図3:ヒトFPPSの閉状態(マゼンタ色のCαトレース)および開状態(シアンブルー色のCαトレース)の重ね合わせ。最初の150アミノ−末端残基(rmsd=0.34Å)を使用して、2つの構造を重ね合わせた。重ね合わせは最後の130C末端残基のみが実は構造スイッチ、顕著にH−IループおよびH、α−1、α−2、α−3、IおよびJヘリックスにより影響されることを示し、一方、最初の220残基はrmsd0.44Åのみを示す。
図4:ヒトFPPS(マゼンタ色のCαトレース)の開状態(シアンブルー色のCαトレース)の上に閉構造を重ね合わせたクローズアップ図。HヘリックスおよびH−Iループの大きな変化が、顕著に残基F239、Q240、D243、D247、G256、K257およびK266の位置に影響することを示す。
図5:Mn2+およびパミドロネートとのヒトFPPS複合体のクローズアップ図。極性電位/静電相互作用は薄い黒色の線で示される。パミドロネートは透明なファンデルワールス力表面を有する球および棒表示で示される。三核Mn2+中心は配位結合している水分子(小さいシアンブルー色の球)と一緒にすみれ色の球として示される。
図6:3つのMg2+イオンの配位圏(2つの異なる配置)。シアンブルー色の球は明確な水分子を示す。Zometa(ゾレドロネート)のヒドロキシル基を含む極性相互作用は波線で示される。

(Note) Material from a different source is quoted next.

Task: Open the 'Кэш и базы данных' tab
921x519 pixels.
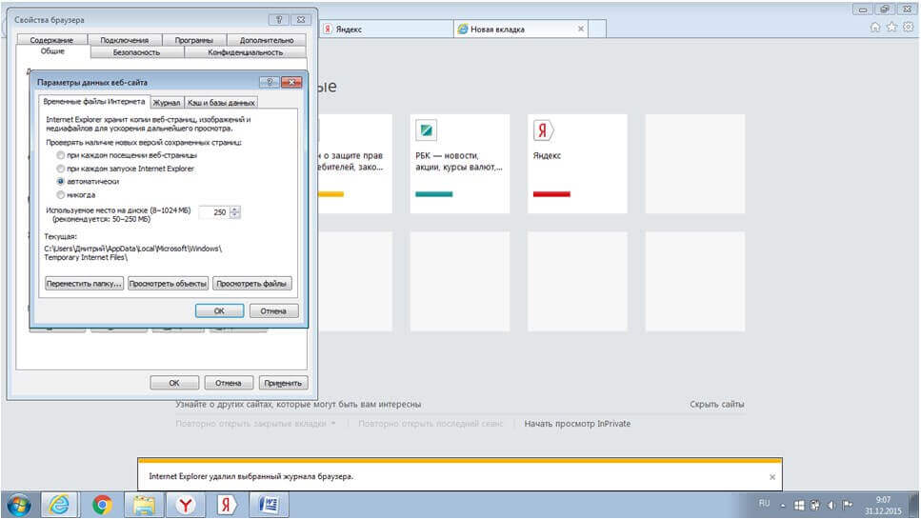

図7:Mg2+およびZometa(ゾレドロネート)とのヒトFPPS複合体のクローズアップ図。極性電位/静電相互作用は薄い黒色の線で示される。Zometa(ゾレドロネート)は透明なファンデルワールス力表面を有する球および棒表示で示される。三核Mn2+中心は配位結合している水分子(小さいシアンブルー色の球)と一緒にすみれ色の球として示される。
【0066】
図8:リガンド、Zometa(ゾレドロネート)およびイソペンテニル二リン酸を結合している電子密度(σ−加重、(Fo−Fc、φcalc)結合、電子密度図、4.0σ輪郭を除く)。緑色の球はMg2+陽イオンの位置を示し、シアンブルー色の球はマグネシウムイオンの配位圏に属する水分子の位置を示す。
図9:イソペンテニル二リン酸(IPP)およびヒトFPPSにおけるその結合部位との結合相互作用のクローズアップ図。可能な水素結合はオングストロームの長さを示す薄い黒色の線により示される。IPPはそのファンデルワールス力表面と一緒に球および棒表示で示される。Zometa(ゾレドロネート)は球および棒で示される。シアンブルー色の球は水分子を示し、緑色の球はマグネシウムイオンを示し、そしてマゼンタ色の球は暫定的にナトリウムイオンの残りの密度の位置であるとみなす。
図10:FPPSホモ二量体(80kDa):非リガンド結合FPPS(FPPS二量体濃度:60μM;黒いスペクトル)およびパミドロネート/Mg2+と複合体化したFPPS(FPPS二量体濃度:60μM、パミドロネート濃度:270μM、Mg2+濃度:900μM;青色のスペクトル)の15N,H−TROSY NMRスペクトル。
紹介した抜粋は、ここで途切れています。